Write the records out once more, so that nothing differs from the original.

Start of Records for the exercise

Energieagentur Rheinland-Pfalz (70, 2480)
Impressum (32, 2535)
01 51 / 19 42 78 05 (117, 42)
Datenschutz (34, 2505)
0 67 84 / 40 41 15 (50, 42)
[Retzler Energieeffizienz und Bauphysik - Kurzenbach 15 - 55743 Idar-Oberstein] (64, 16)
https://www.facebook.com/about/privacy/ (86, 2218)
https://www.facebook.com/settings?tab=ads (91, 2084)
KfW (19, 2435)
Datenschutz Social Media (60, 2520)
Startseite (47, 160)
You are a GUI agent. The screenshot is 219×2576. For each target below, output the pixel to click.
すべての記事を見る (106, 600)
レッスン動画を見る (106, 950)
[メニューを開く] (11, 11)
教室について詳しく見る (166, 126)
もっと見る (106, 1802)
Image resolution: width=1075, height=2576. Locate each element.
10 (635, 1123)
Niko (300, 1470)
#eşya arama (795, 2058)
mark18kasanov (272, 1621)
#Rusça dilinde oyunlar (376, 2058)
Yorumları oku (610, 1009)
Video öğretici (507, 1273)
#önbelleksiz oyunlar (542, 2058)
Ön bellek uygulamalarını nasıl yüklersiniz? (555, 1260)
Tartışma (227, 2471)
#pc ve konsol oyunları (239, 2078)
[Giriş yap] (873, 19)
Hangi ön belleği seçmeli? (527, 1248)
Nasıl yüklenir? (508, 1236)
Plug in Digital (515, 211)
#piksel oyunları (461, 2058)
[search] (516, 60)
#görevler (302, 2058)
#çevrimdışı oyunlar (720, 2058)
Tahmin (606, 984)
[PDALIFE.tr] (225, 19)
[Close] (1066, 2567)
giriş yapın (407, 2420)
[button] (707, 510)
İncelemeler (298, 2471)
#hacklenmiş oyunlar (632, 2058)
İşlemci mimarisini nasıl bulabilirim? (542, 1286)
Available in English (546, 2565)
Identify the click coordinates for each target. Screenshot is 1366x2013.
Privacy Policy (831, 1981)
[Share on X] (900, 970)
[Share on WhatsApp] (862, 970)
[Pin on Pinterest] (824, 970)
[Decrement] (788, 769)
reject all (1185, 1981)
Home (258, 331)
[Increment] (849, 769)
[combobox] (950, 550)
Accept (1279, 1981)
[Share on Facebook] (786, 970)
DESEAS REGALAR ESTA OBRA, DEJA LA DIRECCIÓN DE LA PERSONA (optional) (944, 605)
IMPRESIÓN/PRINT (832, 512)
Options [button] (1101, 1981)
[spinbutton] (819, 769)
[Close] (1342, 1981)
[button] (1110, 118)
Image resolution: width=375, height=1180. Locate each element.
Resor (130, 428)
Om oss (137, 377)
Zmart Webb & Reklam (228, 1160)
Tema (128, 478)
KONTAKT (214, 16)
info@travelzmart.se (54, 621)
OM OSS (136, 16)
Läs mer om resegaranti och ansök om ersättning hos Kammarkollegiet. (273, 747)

End of Records for the exercise

■ **Task answer**
Energieagentur Rheinland-Pfalz (70, 2480)
Impressum (32, 2535)
01 51 / 19 42 78 05 (117, 42)
Datenschutz (34, 2505)
0 67 84 / 40 41 15 (50, 42)
[Retzler Energieeffizienz und Bauphysik - Kurzenbach 15 - 55743 Idar-Oberstein] (64, 16)
https://www.facebook.com/about/privacy/ (86, 2218)
https://www.facebook.com/settings?tab=ads (91, 2084)
KfW (19, 2435)
Datenschutz Social Media (60, 2520)
Startseite (47, 160)
You are a GUI agent. The screenshot is 219×2576. For each target below, output the pixel to click.
すべての記事を見る (106, 600)
レッスン動画を見る (106, 950)
[メニューを開く] (11, 11)
教室について詳しく見る (166, 126)
もっと見る (106, 1802)
Image resolution: width=1075, height=2576. Locate each element.
10 (635, 1123)
Niko (300, 1470)
#eşya arama (795, 2058)
mark18kasanov (272, 1621)
#Rusça dilinde oyunlar (376, 2058)
Yorumları oku (610, 1009)
Video öğretici (507, 1273)
#önbelleksiz oyunlar (542, 2058)
Ön bellek uygulamalarını nasıl yüklersiniz? (555, 1260)
Tartışma (227, 2471)
#pc ve konsol oyunları (239, 2078)
[Giriş yap] (873, 19)
Hangi ön belleği seçmeli? (527, 1248)
Nasıl yüklenir? (508, 1236)
Plug in Digital (515, 211)
#piksel oyunları (461, 2058)
[search] (516, 60)
#görevler (302, 2058)
#çevrimdışı oyunlar (720, 2058)
Tahmin (606, 984)
[PDALIFE.tr] (225, 19)
[Close] (1066, 2567)
giriş yapın (407, 2420)
[button] (707, 510)
İncelemeler (298, 2471)
#hacklenmiş oyunlar (632, 2058)
İşlemci mimarisini nasıl bulabilirim? (542, 1286)
Available in English (546, 2565)
Identify the click coordinates for each target. Screenshot is 1366x2013.
Privacy Policy (831, 1981)
[Share on X] (900, 970)
[Share on WhatsApp] (862, 970)
[Pin on Pinterest] (824, 970)
[Decrement] (788, 769)
reject all (1185, 1981)
Home (258, 331)
[Increment] (849, 769)
[combobox] (950, 550)
Accept (1279, 1981)
[Share on Facebook] (786, 970)
DESEAS REGALAR ESTA OBRA, DEJA LA DIRECCIÓN DE LA PERSONA (optional) (944, 605)
IMPRESIÓN/PRINT (832, 512)
Options [button] (1101, 1981)
[spinbutton] (819, 769)
[Close] (1342, 1981)
[button] (1110, 118)
Image resolution: width=375, height=1180. Locate each element.
Resor (130, 428)
Om oss (137, 377)
Zmart Webb & Reklam (228, 1160)
Tema (128, 478)
KONTAKT (214, 16)
info@travelzmart.se (54, 621)
OM OSS (136, 16)
Läs mer om resegaranti och ansök om ersättning hos Kammarkollegiet. (273, 747)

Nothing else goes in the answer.